**Given task A**
Which lines of the records contain the string "menu"? Copy each of them.

**Passage provided**
***
By James Heartfield, 11 August 2011
Image: A shop is destroyed during riots

A lot of radicals, dreaming of a return to the class struggles of the 1980s, see the recent outbreak of looting as a proto-revolutionary struggle.

Socialist Worker saw ‘the urban revolt spreading across Britain’.

So too, says Counterfire: ‘This is the reality of ‘nothing left to lose. This is the reality that leads young people to petrol-bomb supermarkets, burn out police cars, lob missiles at scores of riot cops, erect burning barricades’ Nothing Left to Lose

Over at Socialist Appeal they think that ‘These riots have a social cause and reflect a growing mood of anger amongst working class youth of all races which has been threatening to explode for some months now.’ 'Riots mood grows'

The Revolutionary Communist Group's Carol Brickley was excited by the 'uprising in Tottenham', which she saw as proof that 'fighting back is our answer to the ruling class'. (Uprising in Tottenham)

Richard Seymour thought that revolution was in the air, too: ‘The intention has been to show that the party of order can keep control throughout the coming battles. I hope, with every fibre in my being, that they cannot.’ 'Tottenham Calling'

(Later on Seymour was backtracking, saying that ‘The truth is that riots almost always hurt poor, working class people.’)

But it was Socialist Worker that had the biggest horn for the shoplifting. It was, they said, ‘an explosion of bitterness and rage.

‘This is what happens in a society of deep and growing inequality, where there are great pools of unemployment and poverty, where there is systematic police harassment and racism, and where many young people feel they have no future.

‘Just as with the student protests last year, it is the “lost generation” created by the Tories who are at the centre of these struggles’‘The state tries to discredit riots as the violence of a minority. That’s because it is terrified of mass resistance to issues like rising poverty and ongoing police violence. Anger at these injustices builds up like tinder—until someone lights a spark. Socialist Worker statement on the riots

Of course there is some truth that the breakdown in order came because of an increase in alienation among the young. But that does not justify imbuing the looting, and the attacks on working class communities with the character of a social uprising, as Socialist Worker did. For them:

‘Ordinary people, who feel invisible most of their lives, take to the streets and take centre stage.
***
**Given task B**
Answer these questions from the article on radical responses to the riots:
(i) Which organization is Carol Brickley part of?
(ii) According to Richard Seymour's later remark, whom do riots almost always hurt?
(iii) Who does the Socialist Worker statement say is at the center of these struggles?
***
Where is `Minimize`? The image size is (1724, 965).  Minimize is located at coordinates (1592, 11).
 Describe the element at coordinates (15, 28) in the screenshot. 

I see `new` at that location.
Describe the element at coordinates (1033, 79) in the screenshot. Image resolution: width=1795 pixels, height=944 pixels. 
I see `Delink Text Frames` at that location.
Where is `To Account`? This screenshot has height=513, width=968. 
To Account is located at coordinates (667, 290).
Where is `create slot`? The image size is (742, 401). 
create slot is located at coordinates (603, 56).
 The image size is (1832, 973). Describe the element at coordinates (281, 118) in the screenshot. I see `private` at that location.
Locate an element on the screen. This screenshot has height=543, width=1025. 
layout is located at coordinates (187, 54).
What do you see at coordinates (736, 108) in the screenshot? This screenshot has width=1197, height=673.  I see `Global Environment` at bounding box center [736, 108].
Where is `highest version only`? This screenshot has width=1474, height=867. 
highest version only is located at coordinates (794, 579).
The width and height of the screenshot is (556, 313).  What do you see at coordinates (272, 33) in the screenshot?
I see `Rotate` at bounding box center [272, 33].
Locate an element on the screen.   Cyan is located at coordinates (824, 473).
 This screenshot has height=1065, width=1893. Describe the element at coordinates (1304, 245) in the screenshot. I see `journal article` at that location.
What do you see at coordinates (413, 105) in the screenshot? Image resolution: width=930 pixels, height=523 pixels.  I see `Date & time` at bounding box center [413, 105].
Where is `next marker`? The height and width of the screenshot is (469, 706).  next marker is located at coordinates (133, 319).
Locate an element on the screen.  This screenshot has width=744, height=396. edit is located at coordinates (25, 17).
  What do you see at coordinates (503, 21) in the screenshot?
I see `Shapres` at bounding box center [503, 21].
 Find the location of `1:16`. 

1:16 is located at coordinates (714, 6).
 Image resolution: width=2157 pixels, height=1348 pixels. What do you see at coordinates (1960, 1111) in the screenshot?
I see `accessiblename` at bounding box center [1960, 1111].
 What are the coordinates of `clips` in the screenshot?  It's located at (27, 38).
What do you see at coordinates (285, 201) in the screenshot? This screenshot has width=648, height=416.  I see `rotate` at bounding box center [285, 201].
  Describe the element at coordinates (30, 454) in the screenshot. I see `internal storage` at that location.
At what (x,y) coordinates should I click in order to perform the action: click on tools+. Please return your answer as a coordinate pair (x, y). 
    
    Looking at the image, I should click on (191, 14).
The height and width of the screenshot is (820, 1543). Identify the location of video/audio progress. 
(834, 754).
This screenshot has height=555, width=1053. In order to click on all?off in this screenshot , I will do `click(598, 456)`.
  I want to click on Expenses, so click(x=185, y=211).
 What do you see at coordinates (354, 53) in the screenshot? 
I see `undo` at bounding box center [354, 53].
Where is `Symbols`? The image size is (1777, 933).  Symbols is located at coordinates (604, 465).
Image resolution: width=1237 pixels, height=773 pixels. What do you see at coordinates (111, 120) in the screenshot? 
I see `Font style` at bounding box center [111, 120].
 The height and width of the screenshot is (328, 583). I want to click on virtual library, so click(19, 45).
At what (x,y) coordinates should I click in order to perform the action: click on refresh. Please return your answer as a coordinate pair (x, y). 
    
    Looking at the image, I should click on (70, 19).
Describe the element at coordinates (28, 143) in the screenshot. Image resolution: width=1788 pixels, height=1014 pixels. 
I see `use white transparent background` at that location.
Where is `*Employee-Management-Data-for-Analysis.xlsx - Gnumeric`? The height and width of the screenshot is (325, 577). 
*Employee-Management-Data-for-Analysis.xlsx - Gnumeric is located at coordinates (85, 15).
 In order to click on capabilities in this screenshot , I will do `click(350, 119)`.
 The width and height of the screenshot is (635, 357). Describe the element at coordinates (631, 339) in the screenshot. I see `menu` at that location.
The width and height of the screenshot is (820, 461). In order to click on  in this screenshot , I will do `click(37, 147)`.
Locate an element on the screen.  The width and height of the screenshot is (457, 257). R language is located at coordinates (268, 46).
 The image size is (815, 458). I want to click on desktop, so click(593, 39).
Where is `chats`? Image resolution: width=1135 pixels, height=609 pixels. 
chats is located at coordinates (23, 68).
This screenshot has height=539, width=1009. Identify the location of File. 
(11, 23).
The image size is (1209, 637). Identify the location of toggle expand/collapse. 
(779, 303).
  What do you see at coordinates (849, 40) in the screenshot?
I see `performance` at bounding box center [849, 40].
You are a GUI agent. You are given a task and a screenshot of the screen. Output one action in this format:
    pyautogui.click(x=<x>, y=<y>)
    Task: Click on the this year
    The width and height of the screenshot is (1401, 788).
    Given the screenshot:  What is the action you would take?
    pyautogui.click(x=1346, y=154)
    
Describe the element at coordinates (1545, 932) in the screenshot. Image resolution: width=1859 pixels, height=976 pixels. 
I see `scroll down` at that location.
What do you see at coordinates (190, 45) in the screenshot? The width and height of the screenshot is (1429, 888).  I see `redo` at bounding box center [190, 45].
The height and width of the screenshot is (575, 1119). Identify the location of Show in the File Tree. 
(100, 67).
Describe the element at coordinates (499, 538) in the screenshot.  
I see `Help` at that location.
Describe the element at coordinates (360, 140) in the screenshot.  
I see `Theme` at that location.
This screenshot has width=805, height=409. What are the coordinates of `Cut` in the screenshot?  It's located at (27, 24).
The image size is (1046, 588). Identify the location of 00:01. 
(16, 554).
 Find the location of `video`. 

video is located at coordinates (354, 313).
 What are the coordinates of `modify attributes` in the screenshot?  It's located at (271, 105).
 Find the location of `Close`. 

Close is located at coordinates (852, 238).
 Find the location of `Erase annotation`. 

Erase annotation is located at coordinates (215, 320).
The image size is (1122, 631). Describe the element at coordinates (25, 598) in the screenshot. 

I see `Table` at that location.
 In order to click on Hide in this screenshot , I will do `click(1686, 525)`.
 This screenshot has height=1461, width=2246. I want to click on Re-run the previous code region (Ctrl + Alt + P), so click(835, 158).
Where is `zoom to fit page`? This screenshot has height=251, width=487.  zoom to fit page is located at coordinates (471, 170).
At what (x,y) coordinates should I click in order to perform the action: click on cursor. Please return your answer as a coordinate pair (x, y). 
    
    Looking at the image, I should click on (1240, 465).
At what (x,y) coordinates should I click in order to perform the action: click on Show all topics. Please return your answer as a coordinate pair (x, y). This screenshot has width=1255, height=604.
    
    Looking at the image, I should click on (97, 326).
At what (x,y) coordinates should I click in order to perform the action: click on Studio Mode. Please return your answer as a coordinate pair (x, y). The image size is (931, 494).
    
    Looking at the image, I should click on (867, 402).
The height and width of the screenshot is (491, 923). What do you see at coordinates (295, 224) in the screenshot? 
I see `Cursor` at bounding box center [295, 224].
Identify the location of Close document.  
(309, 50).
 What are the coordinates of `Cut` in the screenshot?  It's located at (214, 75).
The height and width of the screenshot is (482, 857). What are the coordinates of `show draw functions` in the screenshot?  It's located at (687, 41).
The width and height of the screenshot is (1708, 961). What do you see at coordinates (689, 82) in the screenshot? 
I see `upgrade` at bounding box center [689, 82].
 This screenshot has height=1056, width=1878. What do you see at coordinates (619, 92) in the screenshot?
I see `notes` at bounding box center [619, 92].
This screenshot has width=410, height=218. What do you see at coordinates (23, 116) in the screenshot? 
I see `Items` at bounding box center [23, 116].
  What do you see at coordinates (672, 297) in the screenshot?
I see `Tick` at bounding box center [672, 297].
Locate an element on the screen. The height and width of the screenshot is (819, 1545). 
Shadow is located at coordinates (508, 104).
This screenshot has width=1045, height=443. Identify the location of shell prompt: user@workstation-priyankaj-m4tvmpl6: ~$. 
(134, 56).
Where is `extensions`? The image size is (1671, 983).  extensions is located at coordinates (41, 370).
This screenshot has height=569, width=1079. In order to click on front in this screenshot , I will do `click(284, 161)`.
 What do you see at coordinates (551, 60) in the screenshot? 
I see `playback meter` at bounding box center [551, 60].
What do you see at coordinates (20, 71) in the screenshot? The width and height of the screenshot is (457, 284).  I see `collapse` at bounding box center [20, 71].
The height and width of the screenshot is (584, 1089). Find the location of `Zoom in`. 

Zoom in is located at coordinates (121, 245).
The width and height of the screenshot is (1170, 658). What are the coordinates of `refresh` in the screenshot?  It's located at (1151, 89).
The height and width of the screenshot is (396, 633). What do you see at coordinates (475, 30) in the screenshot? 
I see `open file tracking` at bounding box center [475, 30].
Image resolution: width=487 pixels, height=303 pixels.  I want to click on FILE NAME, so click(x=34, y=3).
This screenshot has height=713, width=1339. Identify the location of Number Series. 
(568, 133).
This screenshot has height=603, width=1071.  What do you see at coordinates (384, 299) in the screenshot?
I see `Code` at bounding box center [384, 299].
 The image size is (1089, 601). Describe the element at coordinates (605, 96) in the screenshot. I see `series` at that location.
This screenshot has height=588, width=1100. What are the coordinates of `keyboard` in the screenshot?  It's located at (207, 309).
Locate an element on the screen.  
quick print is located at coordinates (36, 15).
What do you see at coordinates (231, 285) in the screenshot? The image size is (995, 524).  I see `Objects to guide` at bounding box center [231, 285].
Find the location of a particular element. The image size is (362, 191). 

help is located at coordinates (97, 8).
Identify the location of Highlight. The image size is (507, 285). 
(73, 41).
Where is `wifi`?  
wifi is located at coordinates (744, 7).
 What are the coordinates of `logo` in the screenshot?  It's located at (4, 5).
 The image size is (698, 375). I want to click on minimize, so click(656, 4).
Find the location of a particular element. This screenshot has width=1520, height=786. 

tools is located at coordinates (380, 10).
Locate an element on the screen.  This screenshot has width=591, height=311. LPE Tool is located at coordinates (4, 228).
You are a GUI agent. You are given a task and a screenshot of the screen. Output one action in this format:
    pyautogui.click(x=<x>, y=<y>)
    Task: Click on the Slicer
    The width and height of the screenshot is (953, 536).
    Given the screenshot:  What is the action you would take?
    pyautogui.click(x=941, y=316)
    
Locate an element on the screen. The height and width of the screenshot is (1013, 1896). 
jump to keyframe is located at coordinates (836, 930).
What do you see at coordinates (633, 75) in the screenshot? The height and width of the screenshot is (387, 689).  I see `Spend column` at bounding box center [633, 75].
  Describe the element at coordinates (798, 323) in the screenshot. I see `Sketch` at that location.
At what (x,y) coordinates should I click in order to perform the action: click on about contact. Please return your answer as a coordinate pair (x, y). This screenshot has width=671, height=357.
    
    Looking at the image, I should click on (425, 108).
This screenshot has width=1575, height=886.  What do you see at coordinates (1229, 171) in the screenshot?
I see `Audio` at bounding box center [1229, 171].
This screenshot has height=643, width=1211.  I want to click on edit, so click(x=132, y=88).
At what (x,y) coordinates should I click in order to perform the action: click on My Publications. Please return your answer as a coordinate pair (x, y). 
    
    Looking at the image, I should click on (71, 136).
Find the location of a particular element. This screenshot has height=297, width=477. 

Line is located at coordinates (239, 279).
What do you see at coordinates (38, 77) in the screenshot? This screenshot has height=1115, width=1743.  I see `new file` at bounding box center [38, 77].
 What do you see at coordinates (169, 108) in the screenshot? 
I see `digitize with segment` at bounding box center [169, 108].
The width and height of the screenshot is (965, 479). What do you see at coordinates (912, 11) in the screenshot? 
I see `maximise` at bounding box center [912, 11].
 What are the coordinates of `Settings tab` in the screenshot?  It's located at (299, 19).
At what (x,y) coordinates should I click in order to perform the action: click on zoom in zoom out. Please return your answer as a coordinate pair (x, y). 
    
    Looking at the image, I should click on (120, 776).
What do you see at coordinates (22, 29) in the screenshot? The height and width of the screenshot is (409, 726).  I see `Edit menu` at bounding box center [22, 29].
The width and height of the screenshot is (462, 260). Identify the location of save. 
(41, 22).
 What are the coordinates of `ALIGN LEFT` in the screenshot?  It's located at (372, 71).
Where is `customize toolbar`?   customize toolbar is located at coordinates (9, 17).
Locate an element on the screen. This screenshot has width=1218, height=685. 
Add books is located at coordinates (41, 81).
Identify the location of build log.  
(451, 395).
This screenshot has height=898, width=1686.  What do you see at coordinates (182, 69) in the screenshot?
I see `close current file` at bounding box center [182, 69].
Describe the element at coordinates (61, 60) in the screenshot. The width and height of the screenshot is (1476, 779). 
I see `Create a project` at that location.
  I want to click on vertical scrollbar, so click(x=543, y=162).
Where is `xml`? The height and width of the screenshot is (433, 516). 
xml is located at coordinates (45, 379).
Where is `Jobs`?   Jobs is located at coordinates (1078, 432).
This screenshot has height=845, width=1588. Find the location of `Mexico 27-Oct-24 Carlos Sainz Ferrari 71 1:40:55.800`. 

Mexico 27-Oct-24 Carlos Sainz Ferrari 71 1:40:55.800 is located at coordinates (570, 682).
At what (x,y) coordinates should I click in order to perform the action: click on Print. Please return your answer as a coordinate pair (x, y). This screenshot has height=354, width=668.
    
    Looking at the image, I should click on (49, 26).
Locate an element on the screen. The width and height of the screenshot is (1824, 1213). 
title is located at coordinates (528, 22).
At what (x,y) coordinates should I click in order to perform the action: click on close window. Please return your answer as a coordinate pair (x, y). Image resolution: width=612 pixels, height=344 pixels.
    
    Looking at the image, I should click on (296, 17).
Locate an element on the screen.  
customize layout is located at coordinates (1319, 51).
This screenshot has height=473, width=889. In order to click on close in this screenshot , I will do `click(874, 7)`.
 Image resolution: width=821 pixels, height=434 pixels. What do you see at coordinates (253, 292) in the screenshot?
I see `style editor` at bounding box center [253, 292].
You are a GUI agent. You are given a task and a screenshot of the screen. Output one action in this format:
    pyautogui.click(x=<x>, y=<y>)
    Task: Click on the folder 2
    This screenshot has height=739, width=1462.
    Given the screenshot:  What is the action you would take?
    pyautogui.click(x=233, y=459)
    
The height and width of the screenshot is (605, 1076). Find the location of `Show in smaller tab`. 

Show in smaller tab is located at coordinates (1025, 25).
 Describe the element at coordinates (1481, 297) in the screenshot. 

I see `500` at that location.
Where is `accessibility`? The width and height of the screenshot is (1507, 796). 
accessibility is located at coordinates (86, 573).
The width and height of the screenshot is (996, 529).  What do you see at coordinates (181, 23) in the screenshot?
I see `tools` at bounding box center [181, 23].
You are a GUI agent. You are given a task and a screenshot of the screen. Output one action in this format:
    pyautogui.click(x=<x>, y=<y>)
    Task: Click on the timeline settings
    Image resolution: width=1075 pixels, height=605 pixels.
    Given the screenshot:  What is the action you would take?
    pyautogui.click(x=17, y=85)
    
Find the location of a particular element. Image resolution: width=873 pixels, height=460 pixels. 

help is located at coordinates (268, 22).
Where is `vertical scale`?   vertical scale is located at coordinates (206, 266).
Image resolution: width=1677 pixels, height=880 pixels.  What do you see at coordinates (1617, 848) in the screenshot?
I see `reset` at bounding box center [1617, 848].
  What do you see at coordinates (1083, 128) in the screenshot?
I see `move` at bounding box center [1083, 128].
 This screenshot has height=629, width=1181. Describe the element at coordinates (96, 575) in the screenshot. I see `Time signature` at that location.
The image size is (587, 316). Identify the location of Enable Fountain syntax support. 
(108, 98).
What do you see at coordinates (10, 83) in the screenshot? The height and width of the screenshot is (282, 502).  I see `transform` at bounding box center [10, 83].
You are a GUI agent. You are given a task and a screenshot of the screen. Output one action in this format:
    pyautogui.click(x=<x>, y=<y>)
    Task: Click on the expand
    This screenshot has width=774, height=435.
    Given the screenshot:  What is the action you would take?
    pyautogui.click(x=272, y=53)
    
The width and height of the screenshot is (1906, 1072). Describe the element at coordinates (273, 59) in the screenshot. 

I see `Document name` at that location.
***
**Output A**
 The width and height of the screenshot is (635, 357). Describe the element at coordinates (631, 339) in the screenshot. I see `menu` at that location.
What do you see at coordinates (22, 29) in the screenshot? The height and width of the screenshot is (409, 726).  I see `Edit menu` at bounding box center [22, 29].

**Output B**
(i) The Revolutionary Communist Group.
(ii) Poor, working class people.
(iii) The "lost generation" created by the Tories.